▸ Task objective
How many lines in the records below contain "agent"? Reply with the number alone.

▸ Raw data

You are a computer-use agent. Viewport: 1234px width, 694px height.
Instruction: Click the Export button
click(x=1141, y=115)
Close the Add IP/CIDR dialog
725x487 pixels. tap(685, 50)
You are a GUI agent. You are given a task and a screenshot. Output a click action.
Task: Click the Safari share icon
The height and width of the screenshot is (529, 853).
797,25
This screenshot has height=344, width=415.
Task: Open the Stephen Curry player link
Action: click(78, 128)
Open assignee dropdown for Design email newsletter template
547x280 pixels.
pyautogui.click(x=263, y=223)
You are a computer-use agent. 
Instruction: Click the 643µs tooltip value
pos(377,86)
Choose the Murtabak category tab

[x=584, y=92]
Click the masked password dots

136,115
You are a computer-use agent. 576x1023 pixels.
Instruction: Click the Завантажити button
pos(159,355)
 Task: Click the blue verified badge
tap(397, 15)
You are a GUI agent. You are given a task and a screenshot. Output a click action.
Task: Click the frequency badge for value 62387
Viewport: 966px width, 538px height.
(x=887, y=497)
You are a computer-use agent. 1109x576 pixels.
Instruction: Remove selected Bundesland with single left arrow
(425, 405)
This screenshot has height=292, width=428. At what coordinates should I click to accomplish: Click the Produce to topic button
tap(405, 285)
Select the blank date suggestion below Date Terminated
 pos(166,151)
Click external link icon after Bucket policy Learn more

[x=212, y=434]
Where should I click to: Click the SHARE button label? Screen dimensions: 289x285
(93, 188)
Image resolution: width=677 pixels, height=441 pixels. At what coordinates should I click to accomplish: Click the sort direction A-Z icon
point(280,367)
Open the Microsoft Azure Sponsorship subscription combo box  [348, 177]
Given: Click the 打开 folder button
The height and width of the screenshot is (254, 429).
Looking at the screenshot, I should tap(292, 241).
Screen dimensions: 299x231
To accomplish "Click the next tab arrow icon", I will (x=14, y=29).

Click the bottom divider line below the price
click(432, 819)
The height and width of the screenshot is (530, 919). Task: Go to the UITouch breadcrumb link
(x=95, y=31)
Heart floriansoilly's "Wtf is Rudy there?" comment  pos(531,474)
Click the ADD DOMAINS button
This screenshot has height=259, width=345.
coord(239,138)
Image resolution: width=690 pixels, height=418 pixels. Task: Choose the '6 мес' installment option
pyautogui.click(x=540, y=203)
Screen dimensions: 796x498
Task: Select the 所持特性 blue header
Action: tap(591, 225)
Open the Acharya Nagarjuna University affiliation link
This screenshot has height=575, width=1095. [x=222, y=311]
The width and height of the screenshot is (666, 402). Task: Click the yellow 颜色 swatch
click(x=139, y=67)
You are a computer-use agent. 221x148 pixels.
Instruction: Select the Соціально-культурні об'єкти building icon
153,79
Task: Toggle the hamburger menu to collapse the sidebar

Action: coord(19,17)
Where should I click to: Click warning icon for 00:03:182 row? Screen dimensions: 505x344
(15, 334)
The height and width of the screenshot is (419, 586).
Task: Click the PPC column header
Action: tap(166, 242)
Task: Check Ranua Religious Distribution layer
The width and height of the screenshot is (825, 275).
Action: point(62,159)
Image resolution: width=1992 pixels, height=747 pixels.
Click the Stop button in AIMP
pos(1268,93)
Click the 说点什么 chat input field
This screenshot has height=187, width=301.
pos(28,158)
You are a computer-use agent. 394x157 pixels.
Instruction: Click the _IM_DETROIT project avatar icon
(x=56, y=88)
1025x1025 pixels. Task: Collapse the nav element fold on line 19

▸ Output for this task
8